North Korea parades missiles across Kim Il Sung Square during a military parade to celebrate the 105th birth anniversary of Kim Il Sung in Pyongyang in April.

North Korea parades missiles across Kim Il Sung Square during a military parade to celebrate the 105th birth anniversary of Kim Il Sung in Pyongyang in April. Wong Maye-E/AP

There Is a Peaceful Way Out of the North Korea Crisis

Kim Jong Un’s nuclear and missile programs represent one of the most dangerous challenges since the end of the Cold War. But there are opportunities to stop it.

The drama that is playing out now over North Korea’s nuclear and missile program—accentuated Tuesday by that regime’s large-scale artillery drill—represents one of the most dangerous challenges for U.S. national security since the end of the Cold War. It is a crisis that has been building for a long time, as North Korea has broken through the nuclear barrier and possesses fissile material sufficient for 20 to 25 nuclear weapons, by one estimate. After many failed attempts, through pressure and negotiations, to bring an end to North Korea’s nuclear program, three new elements have heightened the urgency of the situation.

- Records shown -

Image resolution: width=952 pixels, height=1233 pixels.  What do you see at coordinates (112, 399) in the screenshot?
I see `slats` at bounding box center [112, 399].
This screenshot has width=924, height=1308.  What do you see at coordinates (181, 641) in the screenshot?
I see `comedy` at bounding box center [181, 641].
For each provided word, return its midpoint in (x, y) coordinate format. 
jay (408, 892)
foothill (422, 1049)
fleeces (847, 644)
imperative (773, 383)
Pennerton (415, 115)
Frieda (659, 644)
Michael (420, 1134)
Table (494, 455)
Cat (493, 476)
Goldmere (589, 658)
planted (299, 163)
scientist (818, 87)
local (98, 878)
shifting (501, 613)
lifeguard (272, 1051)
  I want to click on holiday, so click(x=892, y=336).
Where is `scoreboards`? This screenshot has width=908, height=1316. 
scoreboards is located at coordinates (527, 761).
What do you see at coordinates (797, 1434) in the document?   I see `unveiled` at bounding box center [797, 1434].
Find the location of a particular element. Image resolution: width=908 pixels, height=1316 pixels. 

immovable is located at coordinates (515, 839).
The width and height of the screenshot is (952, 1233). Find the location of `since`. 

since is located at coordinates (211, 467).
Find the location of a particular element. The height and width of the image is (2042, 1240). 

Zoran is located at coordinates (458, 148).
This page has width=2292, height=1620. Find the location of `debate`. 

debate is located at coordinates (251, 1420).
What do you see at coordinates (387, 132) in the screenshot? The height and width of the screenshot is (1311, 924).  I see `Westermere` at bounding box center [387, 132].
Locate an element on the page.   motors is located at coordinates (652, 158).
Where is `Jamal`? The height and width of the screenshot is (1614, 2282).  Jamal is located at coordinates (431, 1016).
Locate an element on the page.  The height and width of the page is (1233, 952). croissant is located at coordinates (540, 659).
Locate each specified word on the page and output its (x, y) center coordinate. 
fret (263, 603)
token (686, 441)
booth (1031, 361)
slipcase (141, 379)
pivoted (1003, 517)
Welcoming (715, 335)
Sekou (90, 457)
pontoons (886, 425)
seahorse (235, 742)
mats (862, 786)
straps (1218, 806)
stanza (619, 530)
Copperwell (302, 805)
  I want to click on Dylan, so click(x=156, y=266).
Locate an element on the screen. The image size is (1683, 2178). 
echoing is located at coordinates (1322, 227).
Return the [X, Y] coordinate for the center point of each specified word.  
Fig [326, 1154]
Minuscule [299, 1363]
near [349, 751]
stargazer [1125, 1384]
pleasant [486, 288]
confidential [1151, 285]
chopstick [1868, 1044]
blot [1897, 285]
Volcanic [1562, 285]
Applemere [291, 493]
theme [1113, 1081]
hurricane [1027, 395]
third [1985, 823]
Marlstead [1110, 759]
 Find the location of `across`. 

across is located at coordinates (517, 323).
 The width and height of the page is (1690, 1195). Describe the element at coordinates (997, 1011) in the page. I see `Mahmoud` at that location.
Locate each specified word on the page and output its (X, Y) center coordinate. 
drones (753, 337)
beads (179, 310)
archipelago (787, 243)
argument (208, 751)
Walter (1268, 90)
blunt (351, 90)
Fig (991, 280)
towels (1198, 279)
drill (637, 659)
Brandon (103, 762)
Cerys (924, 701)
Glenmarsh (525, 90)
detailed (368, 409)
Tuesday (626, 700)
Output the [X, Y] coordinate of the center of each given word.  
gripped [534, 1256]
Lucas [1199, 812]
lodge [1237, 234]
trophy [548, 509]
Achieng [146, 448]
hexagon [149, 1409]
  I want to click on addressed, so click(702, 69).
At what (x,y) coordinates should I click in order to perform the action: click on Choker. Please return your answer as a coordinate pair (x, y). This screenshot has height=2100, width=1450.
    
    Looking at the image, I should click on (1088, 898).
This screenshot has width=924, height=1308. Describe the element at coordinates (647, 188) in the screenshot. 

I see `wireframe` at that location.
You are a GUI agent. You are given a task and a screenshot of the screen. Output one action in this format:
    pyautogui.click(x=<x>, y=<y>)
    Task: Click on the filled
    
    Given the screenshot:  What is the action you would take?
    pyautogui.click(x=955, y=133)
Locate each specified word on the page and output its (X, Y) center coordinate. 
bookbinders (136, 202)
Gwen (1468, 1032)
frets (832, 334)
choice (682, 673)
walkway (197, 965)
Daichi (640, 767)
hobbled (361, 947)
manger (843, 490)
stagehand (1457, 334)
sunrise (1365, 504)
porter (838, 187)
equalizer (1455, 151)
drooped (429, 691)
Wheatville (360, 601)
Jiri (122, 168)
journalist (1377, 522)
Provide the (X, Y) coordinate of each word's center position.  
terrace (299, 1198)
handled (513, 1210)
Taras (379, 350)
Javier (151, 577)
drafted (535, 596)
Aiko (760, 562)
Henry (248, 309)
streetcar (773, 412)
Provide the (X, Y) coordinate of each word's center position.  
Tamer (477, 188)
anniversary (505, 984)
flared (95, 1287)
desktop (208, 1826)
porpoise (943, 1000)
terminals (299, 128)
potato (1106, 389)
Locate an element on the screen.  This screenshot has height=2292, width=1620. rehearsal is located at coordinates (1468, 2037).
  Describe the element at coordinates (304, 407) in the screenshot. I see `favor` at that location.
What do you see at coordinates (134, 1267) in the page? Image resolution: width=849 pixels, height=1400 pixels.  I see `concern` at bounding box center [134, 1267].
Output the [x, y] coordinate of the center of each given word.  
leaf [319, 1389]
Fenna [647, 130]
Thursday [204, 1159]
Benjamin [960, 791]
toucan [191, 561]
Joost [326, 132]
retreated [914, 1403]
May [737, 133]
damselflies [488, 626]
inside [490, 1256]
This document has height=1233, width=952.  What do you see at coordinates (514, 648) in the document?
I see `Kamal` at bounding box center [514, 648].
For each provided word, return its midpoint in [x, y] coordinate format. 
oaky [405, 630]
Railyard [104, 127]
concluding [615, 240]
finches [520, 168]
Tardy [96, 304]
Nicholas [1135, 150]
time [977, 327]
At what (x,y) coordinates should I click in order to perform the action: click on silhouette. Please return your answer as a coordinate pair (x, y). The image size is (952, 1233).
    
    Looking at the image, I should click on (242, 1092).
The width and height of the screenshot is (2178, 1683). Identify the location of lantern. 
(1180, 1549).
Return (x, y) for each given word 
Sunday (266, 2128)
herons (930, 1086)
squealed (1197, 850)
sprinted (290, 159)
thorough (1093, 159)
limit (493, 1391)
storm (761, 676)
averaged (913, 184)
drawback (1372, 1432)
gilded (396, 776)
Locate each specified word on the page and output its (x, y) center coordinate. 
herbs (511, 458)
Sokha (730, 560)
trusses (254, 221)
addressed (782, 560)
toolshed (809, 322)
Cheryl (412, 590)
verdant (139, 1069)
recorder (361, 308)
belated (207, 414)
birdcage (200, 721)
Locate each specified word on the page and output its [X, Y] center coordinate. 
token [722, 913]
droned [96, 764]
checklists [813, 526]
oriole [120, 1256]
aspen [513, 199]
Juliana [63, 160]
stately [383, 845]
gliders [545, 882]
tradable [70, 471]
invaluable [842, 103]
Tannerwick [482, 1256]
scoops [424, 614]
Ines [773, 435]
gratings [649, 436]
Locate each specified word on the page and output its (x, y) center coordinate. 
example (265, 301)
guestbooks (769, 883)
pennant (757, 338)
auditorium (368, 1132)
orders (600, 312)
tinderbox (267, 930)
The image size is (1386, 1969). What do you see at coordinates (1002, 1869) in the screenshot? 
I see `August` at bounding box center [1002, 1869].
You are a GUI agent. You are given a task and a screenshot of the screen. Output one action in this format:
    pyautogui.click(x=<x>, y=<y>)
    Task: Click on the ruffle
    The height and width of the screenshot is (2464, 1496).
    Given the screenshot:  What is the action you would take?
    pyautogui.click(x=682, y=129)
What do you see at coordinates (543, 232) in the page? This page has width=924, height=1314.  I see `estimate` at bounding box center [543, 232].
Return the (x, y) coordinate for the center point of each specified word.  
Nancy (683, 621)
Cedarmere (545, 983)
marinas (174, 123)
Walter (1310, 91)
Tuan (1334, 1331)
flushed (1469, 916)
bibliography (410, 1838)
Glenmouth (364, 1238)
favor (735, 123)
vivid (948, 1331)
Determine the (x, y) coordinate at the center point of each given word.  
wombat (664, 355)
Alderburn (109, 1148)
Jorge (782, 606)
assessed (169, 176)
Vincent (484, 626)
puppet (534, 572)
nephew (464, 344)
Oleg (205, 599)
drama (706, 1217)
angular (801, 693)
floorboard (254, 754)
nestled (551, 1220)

- Directive 1 -
Rewrite the North Korea article from the words "There Is a Peaceful" through "to stop it.", replacing "opportunities" with "chances".
- Directive 2 -
Put the listing lines into a Markdown table with the columns Row and Listing line, starting at the line that contains "gliders [545, 882]" and ending after the line that contains "center [1002, 1869].". Number each row and omit blank lines.
The article and the listing are unrelated pieces of material.

- Written solution 1 -
There Is a Peaceful Way Out of the North Korea Crisis

Kim Jong Un’s nuclear and missile programs represent one of the most dangerous challenges since the end of the Cold War. But there are chances to stop it.

- Written solution 2 -
| Row | Listing line |
|---|---|
| 1 | gliders [545, 882] |
| 2 | tradable [70, 471] |
| 3 | invaluable [842, 103] |
| 4 | Tannerwick [482, 1256] |
| 5 | scoops [424, 614] |
| 6 | Ines [773, 435] |
| 7 | gratings [649, 436] |
| 8 | Locate each specified word on the page and output its (x, y) center coordinate.  |
| 9 | example (265, 301) |
| 10 | guestbooks (769, 883) |
| 11 | pennant (757, 338) |
| 12 | auditorium (368, 1132) |
| 13 | orders (600, 312) |
| 14 | tinderbox (267, 930) |
| 15 | The image size is (1386, 1969). What do you see at coordinates (1002, 1869) in the screenshot?  |
| 16 | I see `August` at bounding box center [1002, 1869]. |